Abstract
The past two decades have seen a significant increase in the use of CT, with a corresponding rise in the mean population radiation dose. This rise in CT use has caused improved diagnostic certainty in conditions that were not previously routinely evaluated using CT, such as headaches, back pain, and chest pain. Unused data, unrelated to the primary diagnosis, embedded within these scans have the potential to provide organ-specific measurements that can be used to prognosticate or risk-profile patients for a wide variety of conditions. The recent increased availability of computing power, expertise and software for automated segmentation and measurements, assisted by artificial intelligence, provides a conducive environment for the deployment of these analyses into routine use. Data gathering from CT has the potential to add value to examinations and help offset the public perception of harm from radiation exposure. We review the potential for the collection of these data and propose the incorporation of this strategy into routine clinical practice.
Introduction
The increased use of computed tomography (CT) has triggered concern over its radiation exposure. An analysis in Italy showed that the increase in usage was largely due to growth in emergent head and elective body CT, which contributed to a 42% increase in the per capita effective dose over 10 years. 1 However, the increase in CT usage, despite causing a higher radiation exposure to the population, has benefited patient care greatly. 2 CT examinations may produce large amounts of data that are not utilized in main clinical indications, but they hold a potential in prognostication and risk stratification. Studies have demonstrated the value of such data in quantitative evaluations of coronary arteries, soft tissues, bones and lung parenchyma. This information may be used to create individualised risk profiles and prognosticate the outcome of certain groups, such as the elderly or those with malignancies. Therefore, this review aims to provide an overview of the different CT quantitative biomarkers.

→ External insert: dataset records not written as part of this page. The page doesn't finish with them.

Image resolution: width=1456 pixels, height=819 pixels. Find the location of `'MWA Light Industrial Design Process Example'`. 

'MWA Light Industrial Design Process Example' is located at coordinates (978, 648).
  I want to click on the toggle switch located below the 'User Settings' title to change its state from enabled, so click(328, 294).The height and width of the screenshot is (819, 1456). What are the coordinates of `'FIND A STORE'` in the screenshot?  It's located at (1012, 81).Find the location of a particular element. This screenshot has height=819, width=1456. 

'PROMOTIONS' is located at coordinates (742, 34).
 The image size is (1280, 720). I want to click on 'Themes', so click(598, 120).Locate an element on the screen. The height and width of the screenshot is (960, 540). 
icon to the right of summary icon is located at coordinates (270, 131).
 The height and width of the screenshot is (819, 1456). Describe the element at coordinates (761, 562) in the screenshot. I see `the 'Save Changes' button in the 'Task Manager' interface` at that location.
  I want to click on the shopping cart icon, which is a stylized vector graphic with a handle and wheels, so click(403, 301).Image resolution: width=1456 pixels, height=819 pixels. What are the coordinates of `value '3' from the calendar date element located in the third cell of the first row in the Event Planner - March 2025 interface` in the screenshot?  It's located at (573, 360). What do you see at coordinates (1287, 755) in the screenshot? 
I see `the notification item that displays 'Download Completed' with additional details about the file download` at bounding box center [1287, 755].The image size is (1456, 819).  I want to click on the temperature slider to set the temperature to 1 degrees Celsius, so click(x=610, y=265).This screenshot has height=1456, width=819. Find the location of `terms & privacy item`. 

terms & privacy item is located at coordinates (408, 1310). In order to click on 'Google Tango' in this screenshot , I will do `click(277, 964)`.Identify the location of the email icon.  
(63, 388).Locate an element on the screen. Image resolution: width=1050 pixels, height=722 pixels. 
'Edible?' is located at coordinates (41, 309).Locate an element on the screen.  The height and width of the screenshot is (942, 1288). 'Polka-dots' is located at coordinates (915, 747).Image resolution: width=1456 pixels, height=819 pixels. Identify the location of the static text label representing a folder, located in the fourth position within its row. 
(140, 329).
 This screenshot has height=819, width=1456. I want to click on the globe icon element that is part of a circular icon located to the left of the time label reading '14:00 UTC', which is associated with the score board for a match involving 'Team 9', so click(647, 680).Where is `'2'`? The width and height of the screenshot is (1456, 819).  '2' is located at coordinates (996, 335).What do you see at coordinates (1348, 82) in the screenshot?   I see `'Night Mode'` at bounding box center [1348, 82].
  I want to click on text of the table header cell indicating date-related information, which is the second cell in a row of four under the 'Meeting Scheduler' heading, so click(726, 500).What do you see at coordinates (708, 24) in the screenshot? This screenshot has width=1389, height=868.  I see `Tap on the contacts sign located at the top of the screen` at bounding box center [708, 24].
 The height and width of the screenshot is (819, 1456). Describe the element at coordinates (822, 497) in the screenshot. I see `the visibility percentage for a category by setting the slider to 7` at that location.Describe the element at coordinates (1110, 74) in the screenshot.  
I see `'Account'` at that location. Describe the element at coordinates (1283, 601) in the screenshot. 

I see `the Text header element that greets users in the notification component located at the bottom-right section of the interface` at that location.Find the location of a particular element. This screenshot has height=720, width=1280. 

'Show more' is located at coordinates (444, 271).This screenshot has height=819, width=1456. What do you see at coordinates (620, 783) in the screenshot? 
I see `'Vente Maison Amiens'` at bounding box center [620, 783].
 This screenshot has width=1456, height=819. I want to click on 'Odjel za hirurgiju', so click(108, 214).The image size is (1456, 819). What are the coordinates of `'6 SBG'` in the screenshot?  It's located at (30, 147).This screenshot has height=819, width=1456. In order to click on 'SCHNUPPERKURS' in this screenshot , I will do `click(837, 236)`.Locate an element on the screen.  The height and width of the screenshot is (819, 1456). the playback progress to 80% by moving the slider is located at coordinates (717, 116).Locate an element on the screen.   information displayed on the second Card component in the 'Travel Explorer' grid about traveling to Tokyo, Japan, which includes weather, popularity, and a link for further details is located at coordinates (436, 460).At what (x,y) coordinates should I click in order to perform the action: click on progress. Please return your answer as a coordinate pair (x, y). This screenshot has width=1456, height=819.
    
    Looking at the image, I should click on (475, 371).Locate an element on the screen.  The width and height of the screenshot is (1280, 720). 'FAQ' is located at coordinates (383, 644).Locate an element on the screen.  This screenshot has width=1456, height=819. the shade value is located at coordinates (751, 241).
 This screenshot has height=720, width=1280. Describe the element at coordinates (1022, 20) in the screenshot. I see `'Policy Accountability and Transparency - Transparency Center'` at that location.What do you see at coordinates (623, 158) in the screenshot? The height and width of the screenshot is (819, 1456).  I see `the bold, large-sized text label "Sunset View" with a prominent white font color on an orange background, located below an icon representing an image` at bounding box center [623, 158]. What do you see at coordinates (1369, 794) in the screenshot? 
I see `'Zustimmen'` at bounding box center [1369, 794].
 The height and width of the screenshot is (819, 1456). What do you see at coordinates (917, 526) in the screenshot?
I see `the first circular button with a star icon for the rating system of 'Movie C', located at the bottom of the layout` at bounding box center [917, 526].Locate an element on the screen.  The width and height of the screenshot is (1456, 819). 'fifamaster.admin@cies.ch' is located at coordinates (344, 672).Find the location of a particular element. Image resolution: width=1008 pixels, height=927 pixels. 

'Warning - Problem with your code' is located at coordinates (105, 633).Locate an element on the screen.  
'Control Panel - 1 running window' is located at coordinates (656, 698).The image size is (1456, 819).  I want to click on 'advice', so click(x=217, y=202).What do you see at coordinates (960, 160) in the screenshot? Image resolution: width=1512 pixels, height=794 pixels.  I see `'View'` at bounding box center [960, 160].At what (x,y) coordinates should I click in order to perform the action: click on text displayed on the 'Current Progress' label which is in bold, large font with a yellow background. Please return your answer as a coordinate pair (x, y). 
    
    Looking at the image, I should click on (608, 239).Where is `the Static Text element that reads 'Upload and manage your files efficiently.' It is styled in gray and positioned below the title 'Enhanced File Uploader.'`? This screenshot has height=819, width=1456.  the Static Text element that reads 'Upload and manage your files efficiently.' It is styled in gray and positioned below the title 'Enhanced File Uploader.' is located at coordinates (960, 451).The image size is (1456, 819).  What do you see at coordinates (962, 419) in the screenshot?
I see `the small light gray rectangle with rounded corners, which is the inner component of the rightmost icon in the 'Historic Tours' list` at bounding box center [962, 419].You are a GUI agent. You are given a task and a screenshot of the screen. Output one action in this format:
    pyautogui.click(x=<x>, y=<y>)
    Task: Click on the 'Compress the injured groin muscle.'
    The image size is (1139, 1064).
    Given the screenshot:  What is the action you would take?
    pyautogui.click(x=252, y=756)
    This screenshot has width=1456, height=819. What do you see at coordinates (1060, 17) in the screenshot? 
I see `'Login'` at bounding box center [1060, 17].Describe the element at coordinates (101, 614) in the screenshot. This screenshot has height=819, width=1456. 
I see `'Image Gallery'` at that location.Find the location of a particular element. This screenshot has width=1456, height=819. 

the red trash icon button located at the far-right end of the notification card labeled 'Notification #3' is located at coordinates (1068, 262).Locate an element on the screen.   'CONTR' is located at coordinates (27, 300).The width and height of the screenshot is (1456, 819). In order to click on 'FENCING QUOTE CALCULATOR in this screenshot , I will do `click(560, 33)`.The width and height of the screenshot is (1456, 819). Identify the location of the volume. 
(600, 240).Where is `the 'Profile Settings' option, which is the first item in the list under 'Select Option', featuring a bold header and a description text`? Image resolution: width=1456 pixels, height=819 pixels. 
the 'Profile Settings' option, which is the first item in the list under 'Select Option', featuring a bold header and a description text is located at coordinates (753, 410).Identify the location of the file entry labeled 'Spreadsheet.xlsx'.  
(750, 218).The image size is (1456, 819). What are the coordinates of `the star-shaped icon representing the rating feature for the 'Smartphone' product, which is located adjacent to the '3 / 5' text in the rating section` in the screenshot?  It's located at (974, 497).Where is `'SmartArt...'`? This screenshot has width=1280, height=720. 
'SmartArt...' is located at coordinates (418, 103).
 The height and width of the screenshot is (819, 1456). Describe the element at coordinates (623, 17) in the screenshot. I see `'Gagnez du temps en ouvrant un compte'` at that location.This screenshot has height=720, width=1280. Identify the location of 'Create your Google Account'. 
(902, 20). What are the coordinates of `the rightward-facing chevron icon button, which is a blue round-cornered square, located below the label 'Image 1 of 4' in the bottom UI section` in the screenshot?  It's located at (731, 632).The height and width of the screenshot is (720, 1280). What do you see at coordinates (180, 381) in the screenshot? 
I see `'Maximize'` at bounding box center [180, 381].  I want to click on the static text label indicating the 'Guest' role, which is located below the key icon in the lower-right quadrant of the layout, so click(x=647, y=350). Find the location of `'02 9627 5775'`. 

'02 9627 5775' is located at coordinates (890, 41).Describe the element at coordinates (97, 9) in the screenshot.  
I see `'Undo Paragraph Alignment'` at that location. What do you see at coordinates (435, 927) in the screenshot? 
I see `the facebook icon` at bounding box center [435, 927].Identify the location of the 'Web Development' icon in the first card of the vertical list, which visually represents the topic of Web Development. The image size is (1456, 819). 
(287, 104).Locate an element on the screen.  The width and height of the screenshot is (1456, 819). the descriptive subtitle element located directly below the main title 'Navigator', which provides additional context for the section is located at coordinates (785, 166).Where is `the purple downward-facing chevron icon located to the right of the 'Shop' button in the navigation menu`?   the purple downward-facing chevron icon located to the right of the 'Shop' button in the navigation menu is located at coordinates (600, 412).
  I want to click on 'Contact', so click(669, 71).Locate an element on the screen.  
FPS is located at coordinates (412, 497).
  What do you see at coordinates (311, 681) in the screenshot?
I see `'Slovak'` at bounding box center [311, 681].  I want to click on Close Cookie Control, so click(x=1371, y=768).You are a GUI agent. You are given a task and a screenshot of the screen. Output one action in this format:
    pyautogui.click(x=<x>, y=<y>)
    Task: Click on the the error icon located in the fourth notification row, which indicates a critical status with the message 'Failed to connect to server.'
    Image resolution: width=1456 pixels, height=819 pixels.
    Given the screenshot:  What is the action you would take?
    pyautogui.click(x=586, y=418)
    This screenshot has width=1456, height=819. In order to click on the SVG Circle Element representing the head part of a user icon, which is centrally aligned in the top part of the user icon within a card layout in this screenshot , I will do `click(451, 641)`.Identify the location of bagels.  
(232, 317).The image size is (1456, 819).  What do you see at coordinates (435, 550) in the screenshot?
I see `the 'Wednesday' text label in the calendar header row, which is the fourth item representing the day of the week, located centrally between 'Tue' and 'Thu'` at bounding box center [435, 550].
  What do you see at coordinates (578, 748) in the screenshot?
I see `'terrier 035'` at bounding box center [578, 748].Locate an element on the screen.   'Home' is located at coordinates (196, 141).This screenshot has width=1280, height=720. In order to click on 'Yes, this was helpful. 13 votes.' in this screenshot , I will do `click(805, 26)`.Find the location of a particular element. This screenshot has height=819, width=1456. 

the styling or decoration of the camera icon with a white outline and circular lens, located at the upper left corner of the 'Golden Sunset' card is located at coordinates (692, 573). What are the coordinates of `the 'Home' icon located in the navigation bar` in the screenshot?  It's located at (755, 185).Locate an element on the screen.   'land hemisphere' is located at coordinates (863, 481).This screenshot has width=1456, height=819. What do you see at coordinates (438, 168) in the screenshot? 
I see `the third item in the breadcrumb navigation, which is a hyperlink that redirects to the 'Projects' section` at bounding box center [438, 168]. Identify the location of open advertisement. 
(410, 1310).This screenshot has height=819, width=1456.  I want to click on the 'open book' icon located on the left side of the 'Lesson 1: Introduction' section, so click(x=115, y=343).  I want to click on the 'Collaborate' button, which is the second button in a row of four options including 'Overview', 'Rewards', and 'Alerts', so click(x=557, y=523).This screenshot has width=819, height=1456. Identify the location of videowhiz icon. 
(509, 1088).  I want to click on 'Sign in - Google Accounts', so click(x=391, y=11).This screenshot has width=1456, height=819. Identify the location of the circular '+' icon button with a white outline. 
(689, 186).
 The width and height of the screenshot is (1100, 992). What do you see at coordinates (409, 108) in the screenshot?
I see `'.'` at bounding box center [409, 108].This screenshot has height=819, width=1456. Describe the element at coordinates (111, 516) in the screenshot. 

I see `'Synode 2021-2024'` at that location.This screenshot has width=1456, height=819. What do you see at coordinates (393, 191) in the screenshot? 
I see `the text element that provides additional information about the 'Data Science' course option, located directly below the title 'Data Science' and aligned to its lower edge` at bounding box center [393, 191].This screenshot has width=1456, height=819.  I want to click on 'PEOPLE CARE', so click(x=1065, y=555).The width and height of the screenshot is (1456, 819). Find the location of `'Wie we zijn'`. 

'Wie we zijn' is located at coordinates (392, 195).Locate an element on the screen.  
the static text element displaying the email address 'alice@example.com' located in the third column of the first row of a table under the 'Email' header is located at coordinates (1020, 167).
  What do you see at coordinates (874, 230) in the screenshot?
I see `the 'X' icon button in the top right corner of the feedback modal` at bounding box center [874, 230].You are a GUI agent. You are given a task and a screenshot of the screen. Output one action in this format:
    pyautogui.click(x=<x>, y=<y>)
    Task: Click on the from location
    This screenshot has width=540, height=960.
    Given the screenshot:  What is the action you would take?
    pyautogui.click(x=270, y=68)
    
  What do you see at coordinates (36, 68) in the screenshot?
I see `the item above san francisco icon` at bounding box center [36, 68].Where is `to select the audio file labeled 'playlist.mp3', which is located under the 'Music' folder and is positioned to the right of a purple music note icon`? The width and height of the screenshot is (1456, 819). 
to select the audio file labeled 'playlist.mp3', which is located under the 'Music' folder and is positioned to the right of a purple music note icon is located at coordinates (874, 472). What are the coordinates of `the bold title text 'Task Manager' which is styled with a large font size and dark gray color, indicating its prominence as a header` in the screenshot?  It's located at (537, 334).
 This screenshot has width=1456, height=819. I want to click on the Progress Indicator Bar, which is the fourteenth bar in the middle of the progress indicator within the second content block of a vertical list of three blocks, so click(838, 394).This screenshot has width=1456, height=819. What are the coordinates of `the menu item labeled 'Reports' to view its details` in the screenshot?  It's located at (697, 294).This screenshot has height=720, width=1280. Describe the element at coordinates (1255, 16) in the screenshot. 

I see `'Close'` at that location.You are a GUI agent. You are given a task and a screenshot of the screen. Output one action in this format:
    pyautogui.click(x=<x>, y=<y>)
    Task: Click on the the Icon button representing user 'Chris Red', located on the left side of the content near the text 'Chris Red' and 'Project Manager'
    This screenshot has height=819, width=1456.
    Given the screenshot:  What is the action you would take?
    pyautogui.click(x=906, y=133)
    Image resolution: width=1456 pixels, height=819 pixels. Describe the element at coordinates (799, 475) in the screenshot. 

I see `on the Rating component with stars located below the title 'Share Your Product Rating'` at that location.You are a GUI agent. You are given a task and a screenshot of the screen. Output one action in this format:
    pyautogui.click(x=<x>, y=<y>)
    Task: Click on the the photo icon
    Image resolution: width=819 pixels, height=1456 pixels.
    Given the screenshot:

Brain Volume and Intracranial Arterial Calcification
Cognitive decline is part of ageing. 3 This mental condition usually affects the elderly at different levels according to individual. 4 Both low baseline brain volume and longitudinal rate of volume loss assessed through magnetic resonance imaging (MRI) have been shown to be predictive factors of cognitive decline in the elderly. 5 Generalised brain volume reduction has also been shown to be useful in prognosticating cognitive decline in a variety of brain diseases. They include multiple sclerosis and schizophrenia, as well as cancer.6-8 Although not as extensively studied as MRI volumetry, CT volumetry can utilise similar segmentation techniques at lower cost and faster acquisition time. 9 Therefore, CT brain volumetry may provide the opportunity for early detection and intervention to arrest cognitive decline.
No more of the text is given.